Vous évoquez le fait que la structure du décor permet un dédoublement entre les deux étages. Est-ce que cette question du dédoublement, entre les personnages, les deux espaces de représentation, mais aussi entre les interprètes, qui sont deux couples de jumeaux, nourrit le travail, d'un point de vue visuel mais aussi chorégraphique ? 

Cela crée une perturbation inédite de notre perception des choses. Je ne me suis jamais trouve dans cette situation : il faut énormément de sensibilité, et être très instinctif face à ce jumelage des personnages et des décors : comment cela va t il raconter quelque chose ? 

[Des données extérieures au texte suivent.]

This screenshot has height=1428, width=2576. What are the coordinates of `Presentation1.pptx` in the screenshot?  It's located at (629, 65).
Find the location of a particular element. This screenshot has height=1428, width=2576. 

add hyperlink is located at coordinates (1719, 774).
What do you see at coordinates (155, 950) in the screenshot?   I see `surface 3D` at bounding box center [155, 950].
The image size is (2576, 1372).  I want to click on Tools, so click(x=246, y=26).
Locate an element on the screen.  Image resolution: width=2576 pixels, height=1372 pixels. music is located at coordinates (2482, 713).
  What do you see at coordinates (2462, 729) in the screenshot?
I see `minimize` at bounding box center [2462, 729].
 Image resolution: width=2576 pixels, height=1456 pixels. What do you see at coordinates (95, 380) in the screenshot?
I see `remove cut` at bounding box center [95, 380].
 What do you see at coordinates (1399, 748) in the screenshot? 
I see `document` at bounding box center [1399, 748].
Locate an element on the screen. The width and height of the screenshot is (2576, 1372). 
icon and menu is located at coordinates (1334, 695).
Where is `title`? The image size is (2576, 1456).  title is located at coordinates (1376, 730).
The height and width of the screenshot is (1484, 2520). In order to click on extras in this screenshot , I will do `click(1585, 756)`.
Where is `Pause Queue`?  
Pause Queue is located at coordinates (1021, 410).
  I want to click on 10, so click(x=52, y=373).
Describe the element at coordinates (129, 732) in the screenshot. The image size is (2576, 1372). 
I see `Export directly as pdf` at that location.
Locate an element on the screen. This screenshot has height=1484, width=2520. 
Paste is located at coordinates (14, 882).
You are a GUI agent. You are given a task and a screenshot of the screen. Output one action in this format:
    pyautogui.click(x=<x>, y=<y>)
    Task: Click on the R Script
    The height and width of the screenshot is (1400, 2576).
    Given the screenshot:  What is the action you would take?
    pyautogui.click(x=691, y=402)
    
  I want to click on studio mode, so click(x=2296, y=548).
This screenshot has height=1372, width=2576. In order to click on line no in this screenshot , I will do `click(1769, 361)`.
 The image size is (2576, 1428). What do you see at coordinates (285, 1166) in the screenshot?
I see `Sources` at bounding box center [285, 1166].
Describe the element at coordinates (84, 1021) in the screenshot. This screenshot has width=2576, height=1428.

Y a-t-il des comportements corporels, gestuels, entre frères et sœurs, qui se font écho ? 

Les jumeaux ont tout de même des rapports particuliers : d'une certaine manière, depuis le début de leur existence, ils n'ont jamais été seuls… En voyant l'autre, ils se voient eux-mêmes, voient leurs propres erreurs, et l'erreur de l'autre. L'autre en outre sait qu'il est regardé. La question à la scène du qui regarde qui» est multipliée de manière exponentielle ! Or, lorsque par exemple l'une des jumelles restait seule, sans que sa sœur soit présente dans l'espace, son comportement devenait très différent ! Il y a cet univers entre les jumeaux qu'ici on multiplie par deux, c'est soudain une autre vision du monde.

Jean Lambert-wild évoquait au début du projet être inspiré par la figure du zombie. Est-ce quelque chose que vous retrouvez, dont vous vous inspirez, pour votre travail chorégraphique ? 

C'est une dimension qui est toujours présente, mais je crois qu'il s'agit moins de la figure du « zombie » à proprement parler, et plutôt de celle du mort-vivant : ce qui est mort mais n'est pas encore en paix, ce qui nous hante, est irrationnel et dépasse cette réalité de vie et de corps que nous connaissons. Il s'agit maintenant de savoir comment le théâtraliser, le mettre en chair, ce pour quoi nous avons déjà des outils, une palette, ne serait-ce que dans la perturbation réelle que constitue le dédoublement ! Le dédoublement permet de voir et projeter beaucoup de choses, faire en sorte qu'on se dise : ce deuxième personnage est le fantôme du premier, c'est le premier, mais mort. Par ailleurs, l'idée d'introduire le fantôme dans le théâtre, au delà de la rationalité, est une des portes d'entrée de la compréhension du travail de Jean Lambert-wild. Peut-être que lui imagine un zombie, moi je veux rendre ce zombie vivant. Or, je crois que lui comme moi voyons la même chose.